L-精氨酸对酒精性肝脂肪变大鼠肝组织NOS表达及氧应激的影响

Effects of L-arginine on expression of nitric oxide synthase and oxidative stress in rat liver tissues with alcoholic hepatic steatosis

目的:探讨L-精氨酸对酒精性肝脂肪变大鼠肝组织NOS表达及氧应激的影响. 方法:采用在饮水中加入酒精的方法建立酒精性肝脂肪变动物模型.32只SD大鼠随机分成4组,每组8只.A,B组分别喂饲400 mL/L乙醇至16,20 wk;C组喂饲乙醇同B 组,自17 wk起腹腔注射L-精氨酸;D组为正常对照组. B,D组自17 wk起腹腔注射等量的生理盐水.应用免疫组化和逆转录多聚酶链反应(RT-PCR)的方法检测肝组织中NOS的蛋白和mRNA表达,同时测定肝组织中NO,MDA, GSH,SOD含量,并观察肝组织病理变化. 结果:A,B组肝组织出现了不同程度脂肪变性,B组更为显著(t=76.5,P<0.05).与D组相比,A,B组肝组织中NO,MDA含量、iNOS表达明显增高(P<0.01);GSH, SOD含量、eNOS表达明显降低(P<0.05)与B组相比,C组肝组织脂肪变性被逆转或明显减轻(t=62.5,P<0.05),NO 含量无显著改变,MDA含量、iNOS表达明显降低(P<0.05); GSH,SOD含量及eNOS表达明显升高(P<0.05). 结论:L-精氨酸对酒精性肝脂肪变的治疗作用可能与iNOS 表达降低、eNOS表达升高以及氧应激减轻有关.

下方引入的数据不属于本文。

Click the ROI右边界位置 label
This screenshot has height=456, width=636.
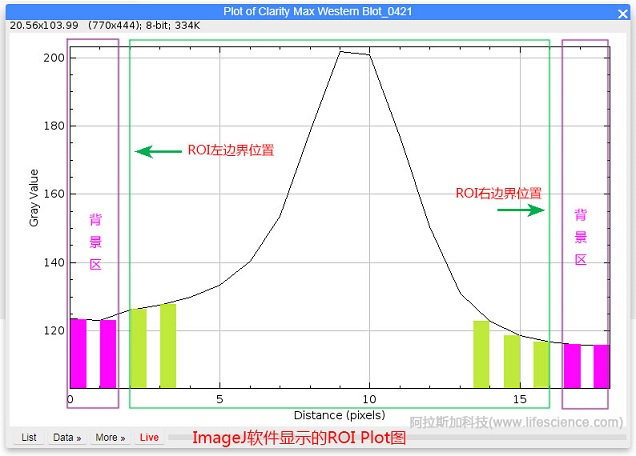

AIM: To study the effects of L-arginine on the expression of nitric oxide synthase and oxidative stress in rat liver tissues with alcoholic hepatic steatosis. METHODS: The rat alcoholic hepatic steatosis models were made with ethanol supplied in the drinking water.32 SD rats were randomly divided into four groups (n =8 in each group). Rats were fed with 400 mL/L ethanol for up to 16 (group A) or 20 (group B) weeks. Rats in group C were fed with ethanol as rats in group B and administered with L-arginine by intraperitoneal injection from the 17th week. Group D was the normal control. Rats in groups B and D were administered normal saline by intraperitoneal injection from the 17th week. The expression of protein and mRNA of NOS in the liver was detected with immunohistochemistry and reverse transcription polymerase chain reaction. Meanwhile, NO, MDA, GSH,SOD contents were measured and histopathological changes were observed in the liver tissues. RESULTS: In groups A and B, different degrees of steatosis could be seen. Steatosis was more significant in group B than in group A (t=76.5, P<0.05). Compared to group D, NO and MDA contents and the expression of iNOS were significantly increased (P<0.01).However,GSH and SOD contents and the expression of eNOS were significantly decreased (P<0.05) in groups A and B. In comparison to group B, steatosis in the liver was reversed or significantly lessened (t=62.5, P<0.05), NO contents were unchanged, MDA contents and the expression of iNOS were significantly decreased (P <0.05), GSH and SOD contents and the expression of eNOS were markedly increased in the group C(P<0.05). CONCLUSION: The therapeutic effects of L-arginine on alcoholic hepatic steatosis are probably involved in decreased iNOS expression, increased eNOS expression and alleviated oxidative stress.